Given task:
Please rescale the entries from the line that has "823x661 pixels. How" through the line that has "click(x=855, y=333)", multiplying every answer coordinate by 1.95 and rounding it to a whole number, with halves rounded up. Copy everything else in those lines unchanged.

Data section:
########################################
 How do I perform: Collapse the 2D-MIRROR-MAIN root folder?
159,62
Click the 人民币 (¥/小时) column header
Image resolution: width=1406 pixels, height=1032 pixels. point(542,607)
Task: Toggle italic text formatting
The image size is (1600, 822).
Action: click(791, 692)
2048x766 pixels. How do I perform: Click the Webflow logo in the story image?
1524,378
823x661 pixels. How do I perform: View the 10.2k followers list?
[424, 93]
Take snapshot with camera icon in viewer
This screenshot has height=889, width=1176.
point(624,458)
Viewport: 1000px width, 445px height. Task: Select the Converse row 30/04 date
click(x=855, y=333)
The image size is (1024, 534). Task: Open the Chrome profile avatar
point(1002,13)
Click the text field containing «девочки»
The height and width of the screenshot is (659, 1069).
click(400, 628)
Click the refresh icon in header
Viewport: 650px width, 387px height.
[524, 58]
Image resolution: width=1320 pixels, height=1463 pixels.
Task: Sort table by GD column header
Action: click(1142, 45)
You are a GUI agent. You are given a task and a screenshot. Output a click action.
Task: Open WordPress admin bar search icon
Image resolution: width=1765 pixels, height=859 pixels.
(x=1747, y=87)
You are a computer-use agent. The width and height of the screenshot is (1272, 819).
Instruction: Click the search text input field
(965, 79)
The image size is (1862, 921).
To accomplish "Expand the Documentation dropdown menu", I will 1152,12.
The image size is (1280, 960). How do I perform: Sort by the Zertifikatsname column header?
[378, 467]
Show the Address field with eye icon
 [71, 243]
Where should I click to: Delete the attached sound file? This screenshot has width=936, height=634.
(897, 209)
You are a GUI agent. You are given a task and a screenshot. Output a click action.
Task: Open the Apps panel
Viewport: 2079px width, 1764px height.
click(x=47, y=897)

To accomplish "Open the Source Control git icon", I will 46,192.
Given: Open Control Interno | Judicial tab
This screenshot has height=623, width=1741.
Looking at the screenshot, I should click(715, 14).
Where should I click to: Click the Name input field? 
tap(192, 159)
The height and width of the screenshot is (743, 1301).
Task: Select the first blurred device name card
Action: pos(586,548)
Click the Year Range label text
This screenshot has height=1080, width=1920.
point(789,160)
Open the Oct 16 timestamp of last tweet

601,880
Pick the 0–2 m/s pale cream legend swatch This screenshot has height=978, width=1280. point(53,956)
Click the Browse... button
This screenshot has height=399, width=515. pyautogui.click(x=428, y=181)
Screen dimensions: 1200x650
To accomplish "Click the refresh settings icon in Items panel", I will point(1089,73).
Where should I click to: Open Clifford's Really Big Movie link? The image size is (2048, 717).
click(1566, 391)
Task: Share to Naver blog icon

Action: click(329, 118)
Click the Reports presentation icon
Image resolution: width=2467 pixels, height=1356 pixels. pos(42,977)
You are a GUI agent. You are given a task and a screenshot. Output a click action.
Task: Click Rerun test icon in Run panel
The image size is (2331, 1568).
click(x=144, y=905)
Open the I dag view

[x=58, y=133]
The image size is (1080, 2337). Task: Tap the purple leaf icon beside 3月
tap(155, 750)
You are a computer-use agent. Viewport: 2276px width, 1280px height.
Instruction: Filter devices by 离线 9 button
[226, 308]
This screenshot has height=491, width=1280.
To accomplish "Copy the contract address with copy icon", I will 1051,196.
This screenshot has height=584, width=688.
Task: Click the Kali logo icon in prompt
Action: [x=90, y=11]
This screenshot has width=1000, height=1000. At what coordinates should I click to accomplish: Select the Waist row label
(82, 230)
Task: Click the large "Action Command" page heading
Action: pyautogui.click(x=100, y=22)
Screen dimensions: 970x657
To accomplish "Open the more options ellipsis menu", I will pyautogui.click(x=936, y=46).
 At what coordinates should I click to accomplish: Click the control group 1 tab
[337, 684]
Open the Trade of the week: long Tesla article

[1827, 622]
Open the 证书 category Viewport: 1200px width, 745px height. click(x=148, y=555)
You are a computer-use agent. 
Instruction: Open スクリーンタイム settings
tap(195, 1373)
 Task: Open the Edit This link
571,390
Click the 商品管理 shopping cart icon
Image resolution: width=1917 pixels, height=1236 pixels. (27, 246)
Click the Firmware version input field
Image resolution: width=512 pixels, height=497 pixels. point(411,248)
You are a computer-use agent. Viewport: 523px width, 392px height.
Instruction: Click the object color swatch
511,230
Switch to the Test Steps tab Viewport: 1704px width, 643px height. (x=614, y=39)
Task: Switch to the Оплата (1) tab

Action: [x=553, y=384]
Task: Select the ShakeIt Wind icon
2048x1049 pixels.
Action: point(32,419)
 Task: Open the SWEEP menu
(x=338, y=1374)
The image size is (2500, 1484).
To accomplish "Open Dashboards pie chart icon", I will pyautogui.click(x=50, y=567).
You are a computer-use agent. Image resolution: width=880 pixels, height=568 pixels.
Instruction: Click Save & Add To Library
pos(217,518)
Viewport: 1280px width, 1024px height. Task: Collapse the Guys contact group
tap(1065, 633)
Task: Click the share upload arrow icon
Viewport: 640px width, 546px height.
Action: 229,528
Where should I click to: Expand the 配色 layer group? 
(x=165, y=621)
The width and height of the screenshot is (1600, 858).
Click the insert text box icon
########################################
Result of this task:
823x661 pixels. How do I perform: View the 10.2k followers list?
[827, 181]
Take snapshot with camera icon in viewer
This screenshot has height=889, width=1176.
point(1217,893)
Viewport: 1000px width, 445px height. Task: Select the Converse row 30/04 date
click(x=1667, y=649)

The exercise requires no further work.